Un Israélien passe à côté d’un panneau électoral représentant le Premier ministre Benyamin Netanyahou et des politiciens d’extrême droite à Jérusalem en 2019. Photo d'archives AFP
Le parcours de la marche qui devait se dérouler en partie dans les quartiers palestiniens de la Vieille ville "n'a pas été autorisé par la police", ce qui a provoqué son annulation, a affirmé à l'AFP le porte-parole d'un des mouvements organisant la manifestation.
De son côté, la police israélienne a déclaré dans un communiqué que, "dans les grandes lignes actuelles et à la date présentée, l'événement n'est pas approuvé", tout en refusant de parler d'une interdiction. "S'il est décidé par les organisateurs de modifier le contour et/ou la date de la marche, la question sera examinée comme d'habitude", a t-elle ajouté.

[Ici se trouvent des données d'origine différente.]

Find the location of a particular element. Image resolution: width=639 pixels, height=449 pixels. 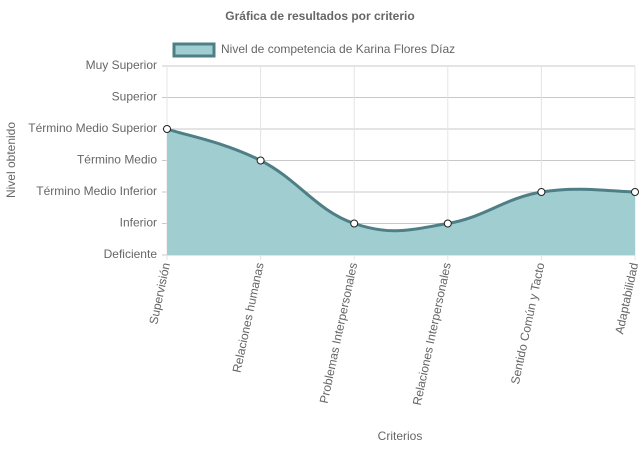

y-tick-label: Muy Superior is located at coordinates (122, 65).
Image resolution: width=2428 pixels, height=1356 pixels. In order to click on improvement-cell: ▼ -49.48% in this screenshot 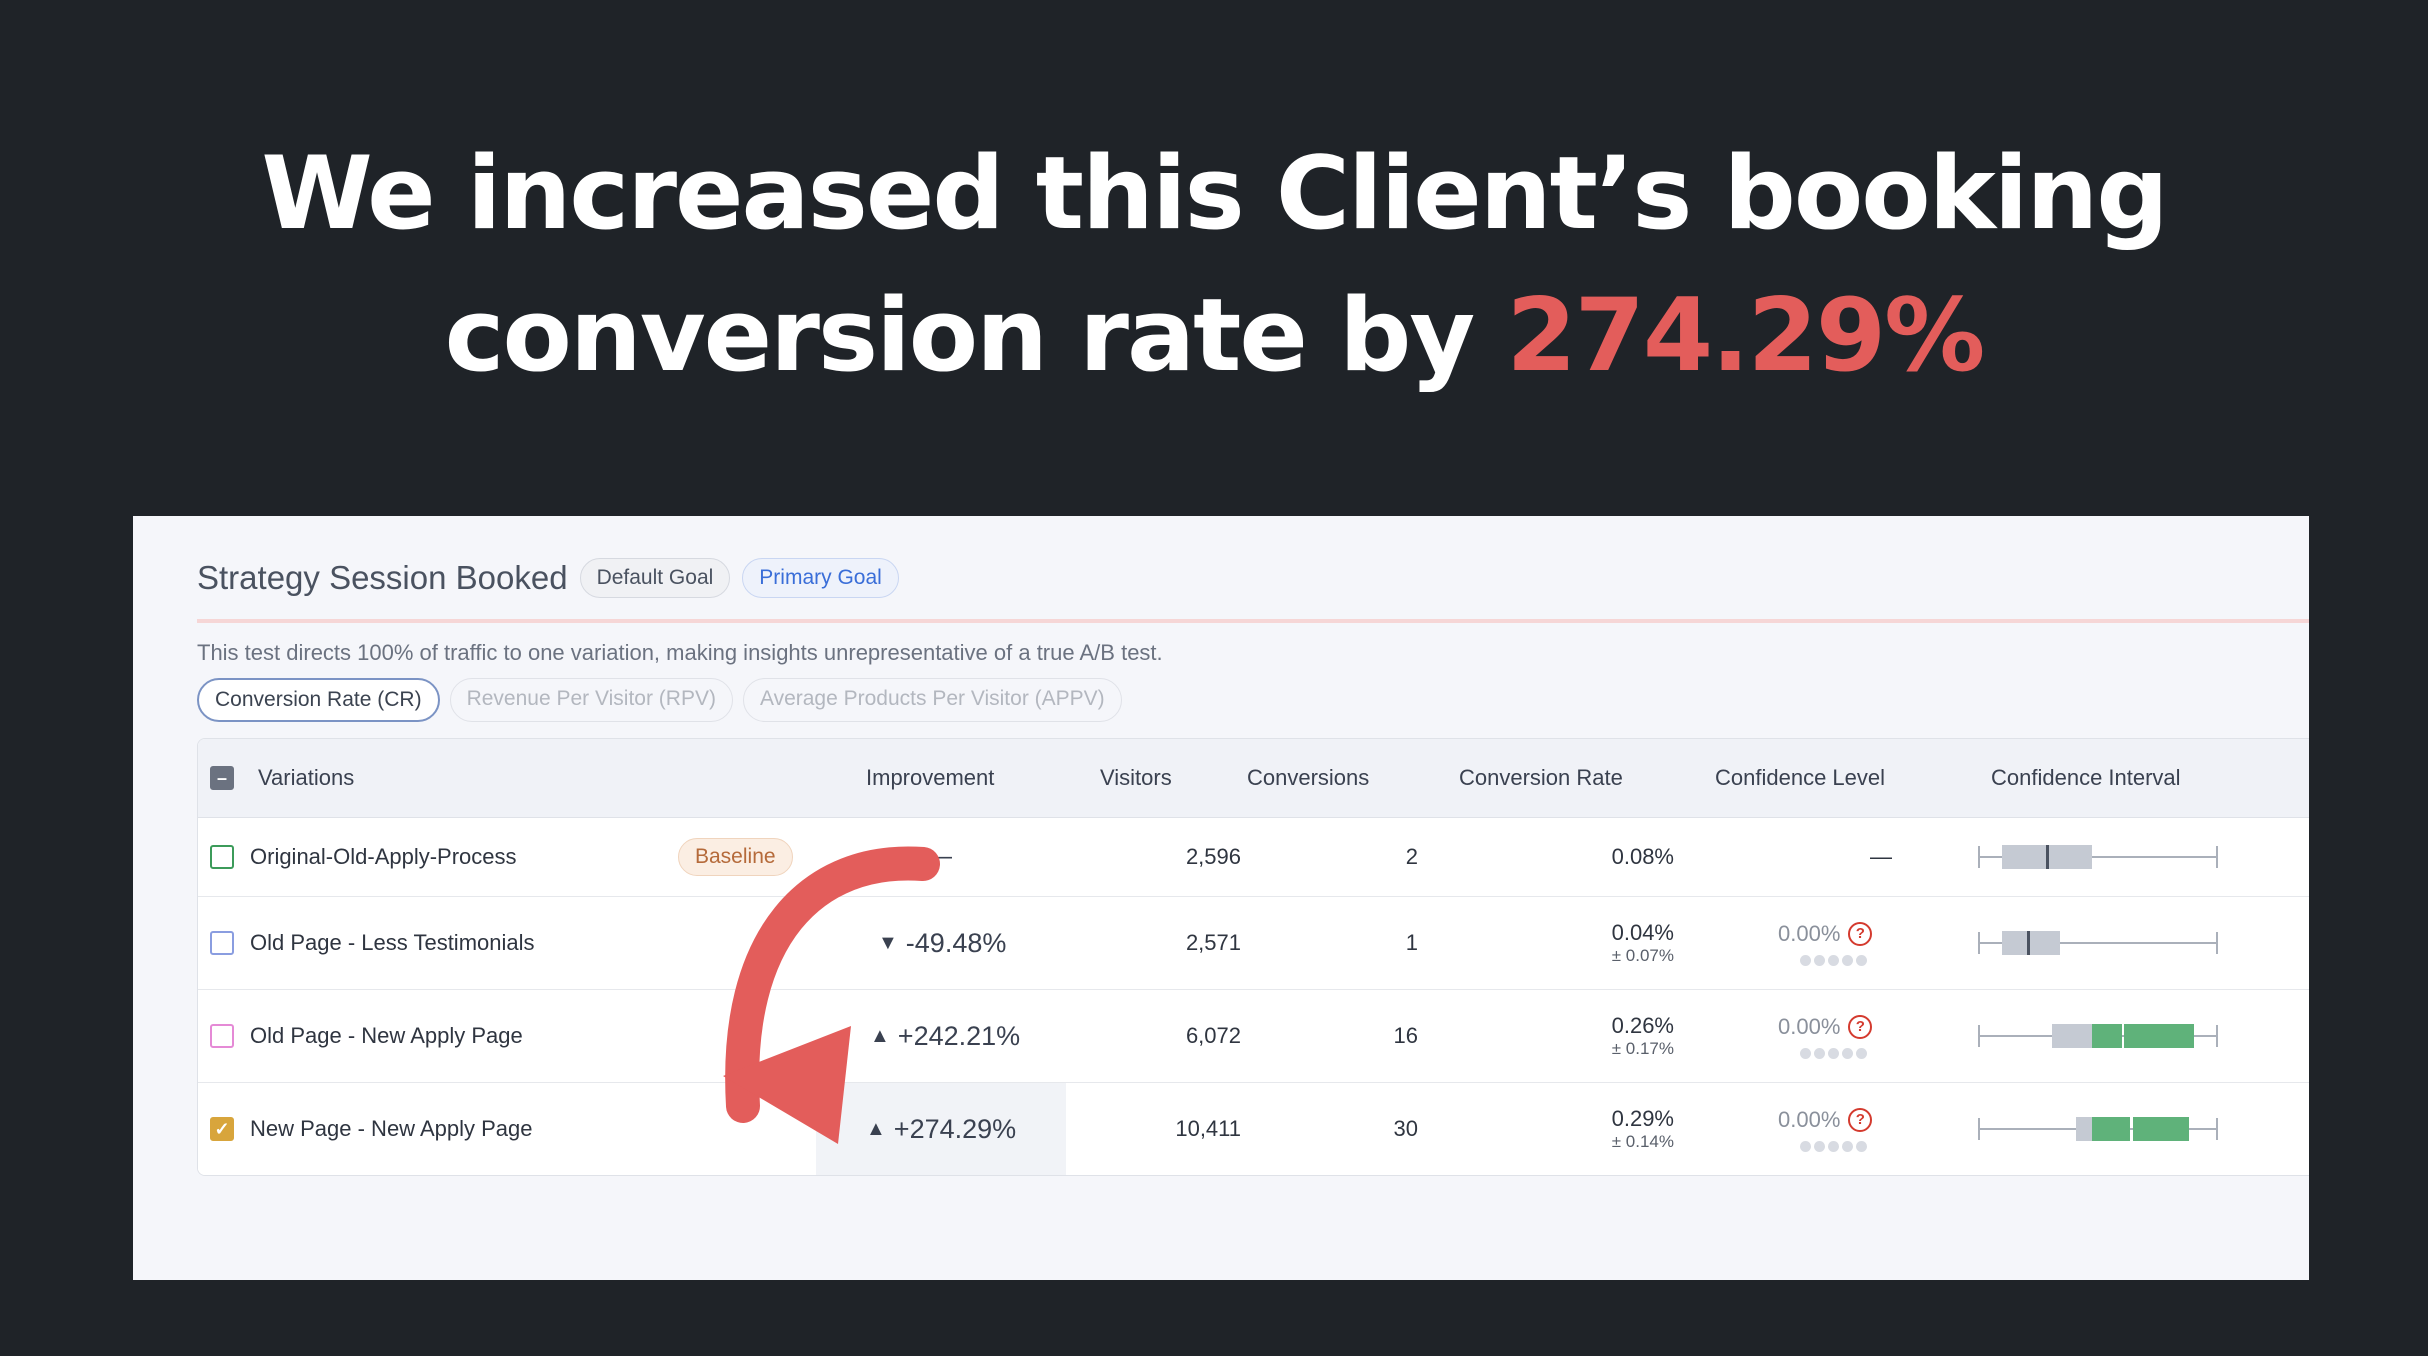, I will do `click(942, 943)`.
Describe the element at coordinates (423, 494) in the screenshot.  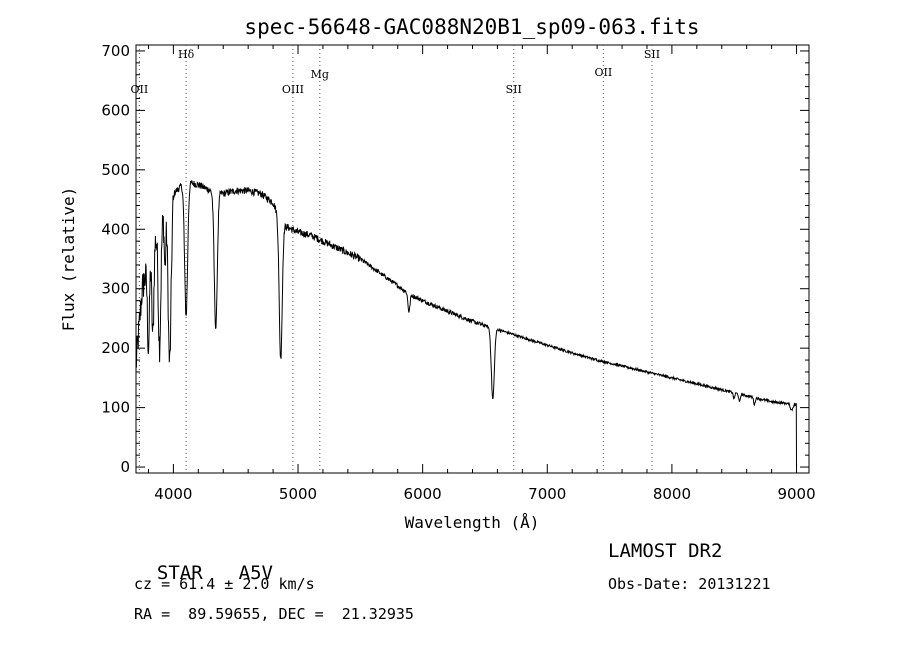
I see `x-tick-label: 6000` at that location.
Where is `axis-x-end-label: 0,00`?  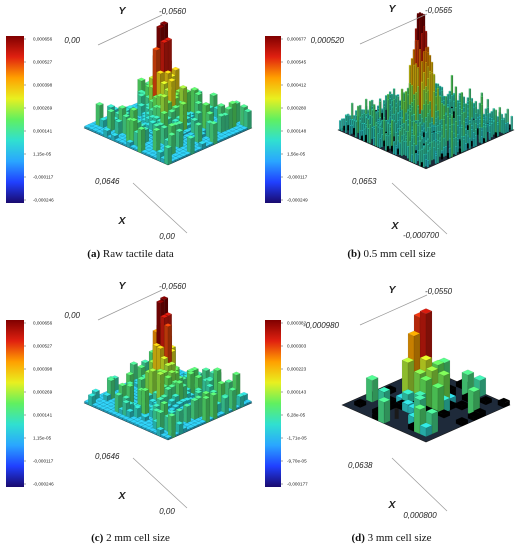
axis-x-end-label: 0,00 is located at coordinates (167, 236).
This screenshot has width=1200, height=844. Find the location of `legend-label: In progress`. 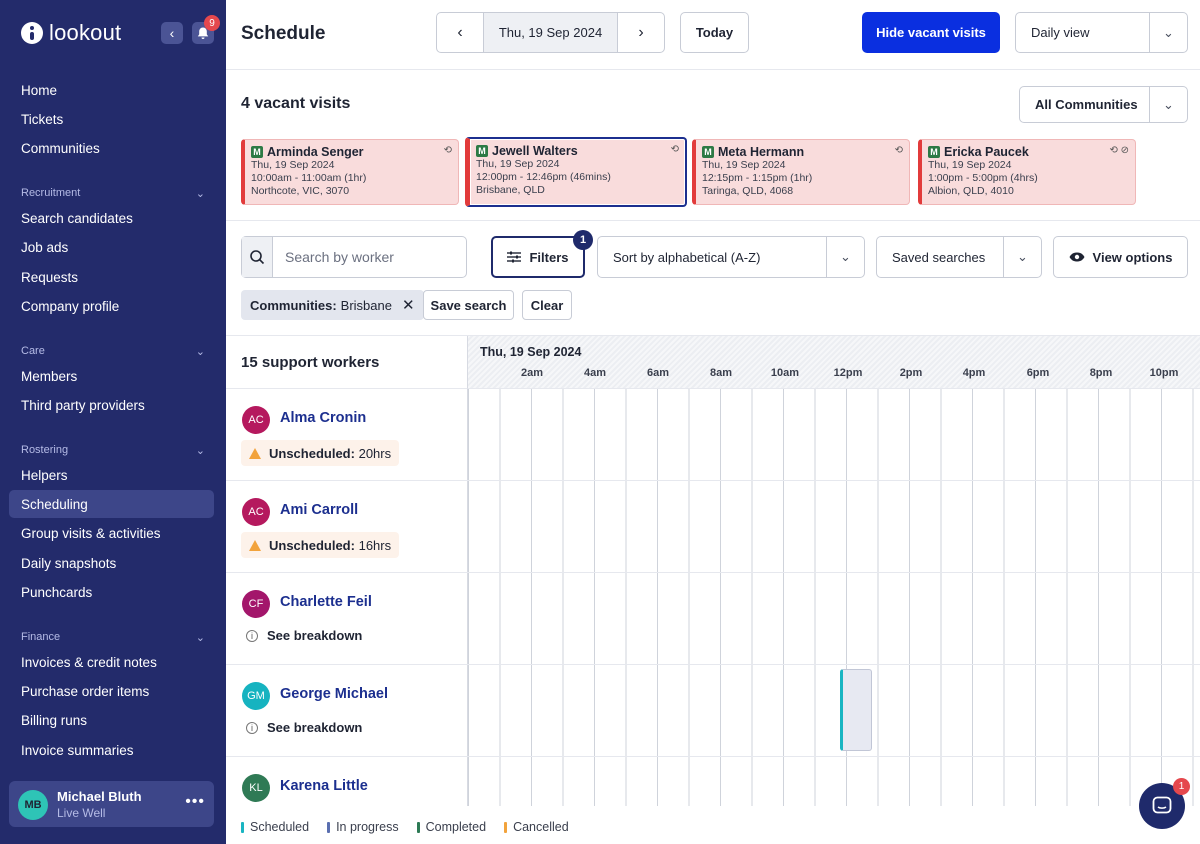

legend-label: In progress is located at coordinates (368, 827).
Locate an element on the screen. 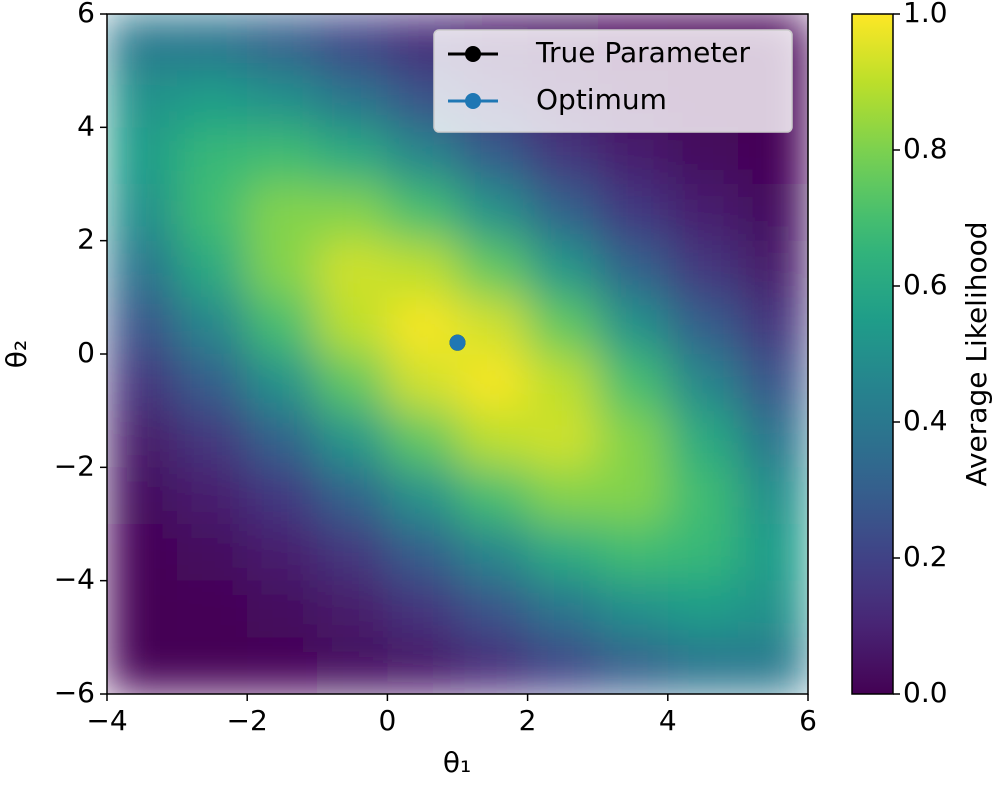 Image resolution: width=996 pixels, height=788 pixels. y-tick-label: 0 is located at coordinates (86, 352).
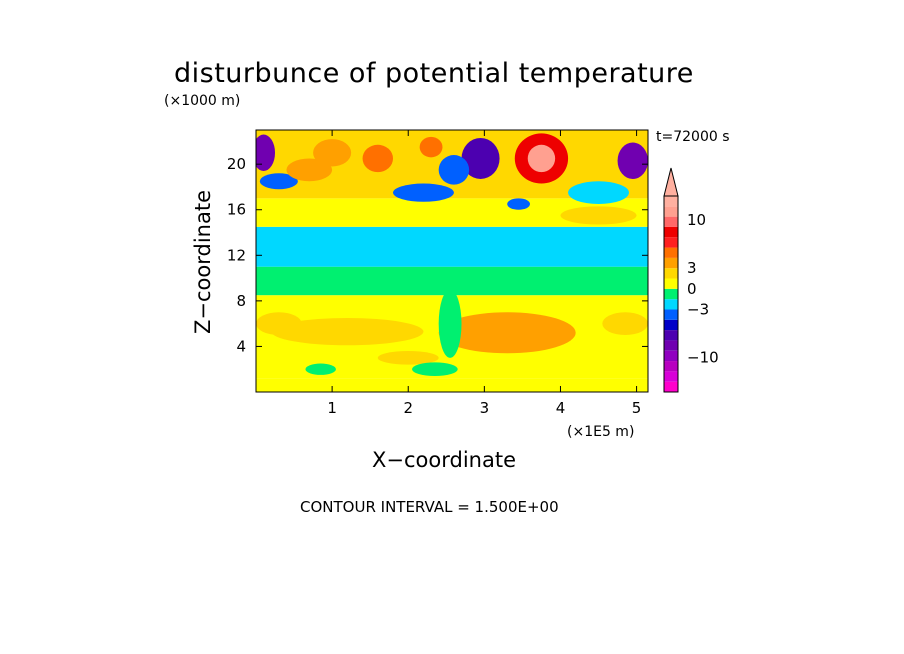  What do you see at coordinates (408, 408) in the screenshot?
I see `x-tick-label: 2` at bounding box center [408, 408].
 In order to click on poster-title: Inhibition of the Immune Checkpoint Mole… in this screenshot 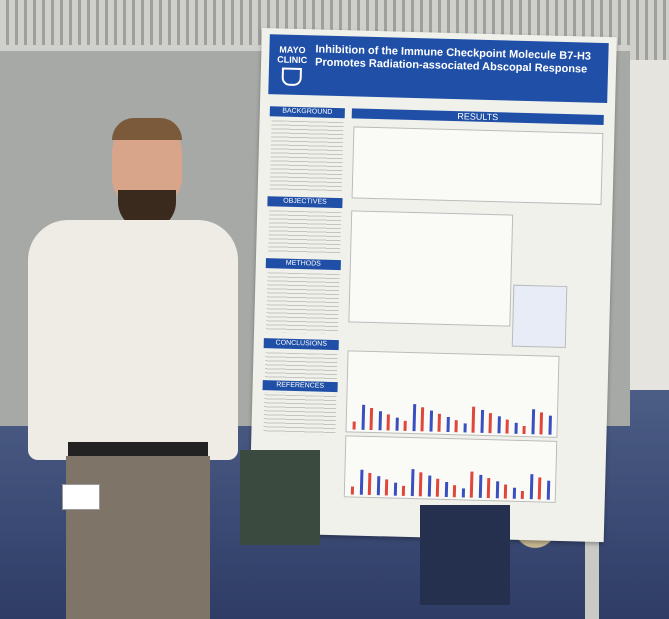, I will do `click(453, 60)`.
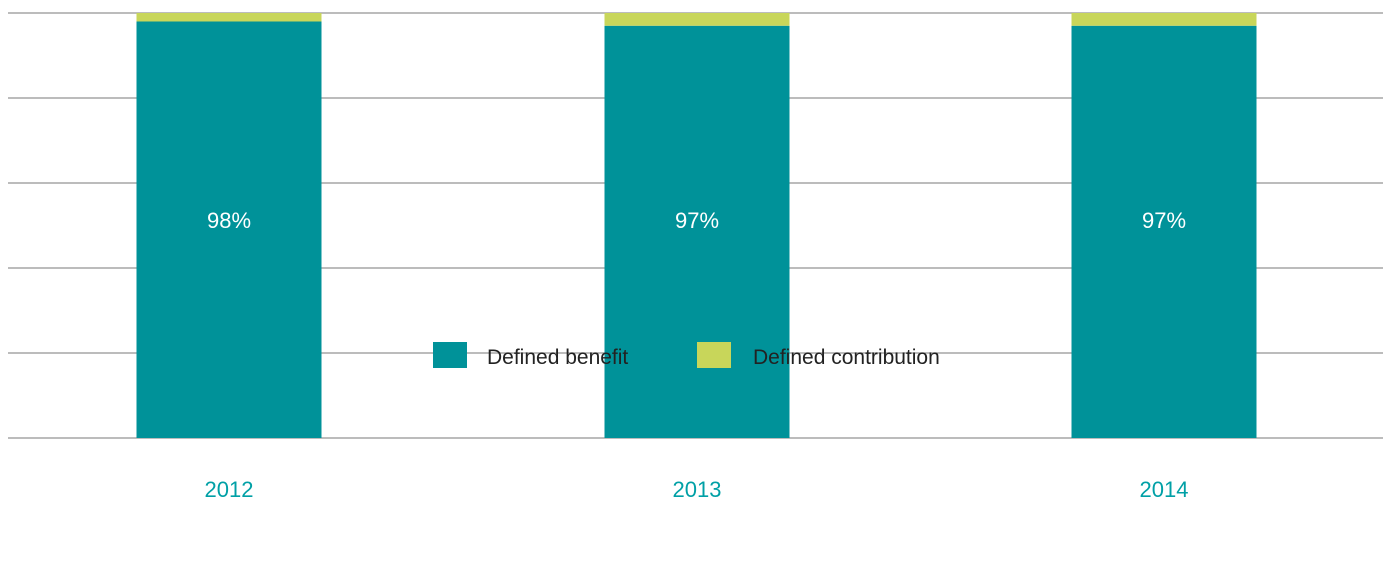 This screenshot has width=1389, height=564. I want to click on legend-label-defined-benefit: Defined benefit, so click(558, 358).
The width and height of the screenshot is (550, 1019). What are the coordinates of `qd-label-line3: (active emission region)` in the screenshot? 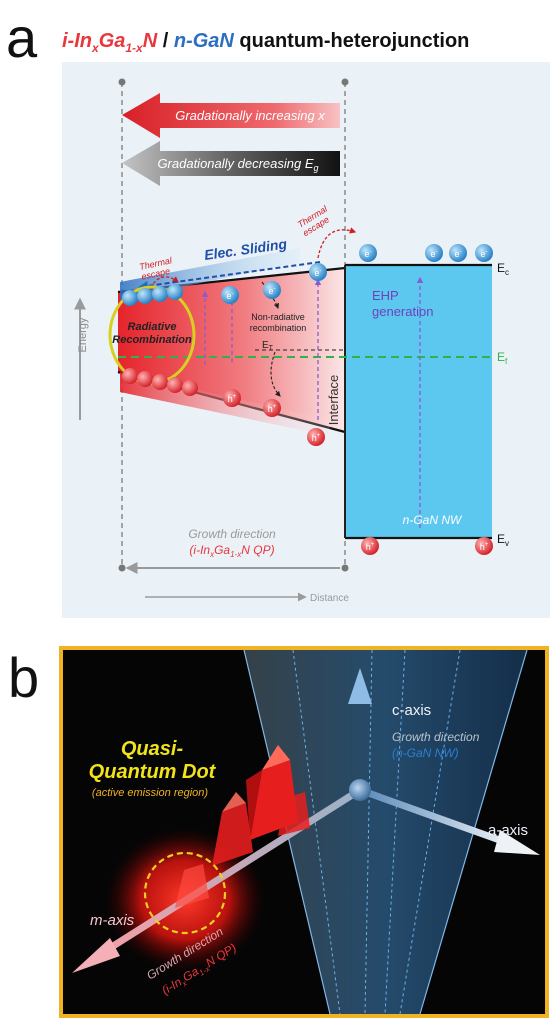 It's located at (150, 793).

Le très controversé député d'extrême droite Itamar Ben Gvir ainsi qu'une proche du Premier ministre Benjamin Netayahu, la députée May Golan (Likoud) ont néanmoins annoncé sur Twitter qu'ils défileraient quand même jeudi à Jérusalem, la loi les y autorisant de par leur statut de parlementaire.
Cette "marche des drapeaux", à l'appel de plusieurs figures de l'extrême droite nationaliste israélienne, devait rassembler des centaines de personnes jeudi dans la Vieille ville de Jérusalem.
En matinée, le mouvement islamiste palestinien Hamas a menacé d'une nouvelle escalade si la marche était maintenue. "Nous mettons en garde l'occupation contre la (possibilité) que la marche des colons s'approche de Jérusalem(-Est) et de l'esplanade des Mosquées", a déclaré dans un discours Khalil al-Hayya, un ténor du Hamas au pouvoir à Gaza. "Nous espérons que la journée de jeudi ne devienne pas" un nouveau 10 mai, a-t-il ajouté en référence au début de l'escalade de violence entre le Hamas et Israël qui avait mené à une guerre de 11 jours le mois dernier.
Depuis plusieurs jours, les appels se sont multipliés, y compris venant de la part du ministre de la Défense israélien Benny Gantz, pour interdire cet évènement susceptible de raviver les tensions.
La marche controversée avait pour objectif de marquer "la journée de Jérusalem", commémorant pour les Israéliens la "réunification" de la ville en 1967. Elle avait déjà été annulée le 10 mai, alors que les tensions avaient atteint leur apogée entre manifestants palestiniens et forces de sécurité israéliennes.
"Le commandant de la police n'est pas capable de défendre des marcheurs dans les rues de Jérusalem avec des drapeaux d'Israël (...) c'est une capitulation honteuse devant le terrorisme et les menaces du Hamas", a réagi l'un des organisateurs, Bezalel Smotrich, chef du parti d'extrême droite pro-colonisation Sionisme religieux.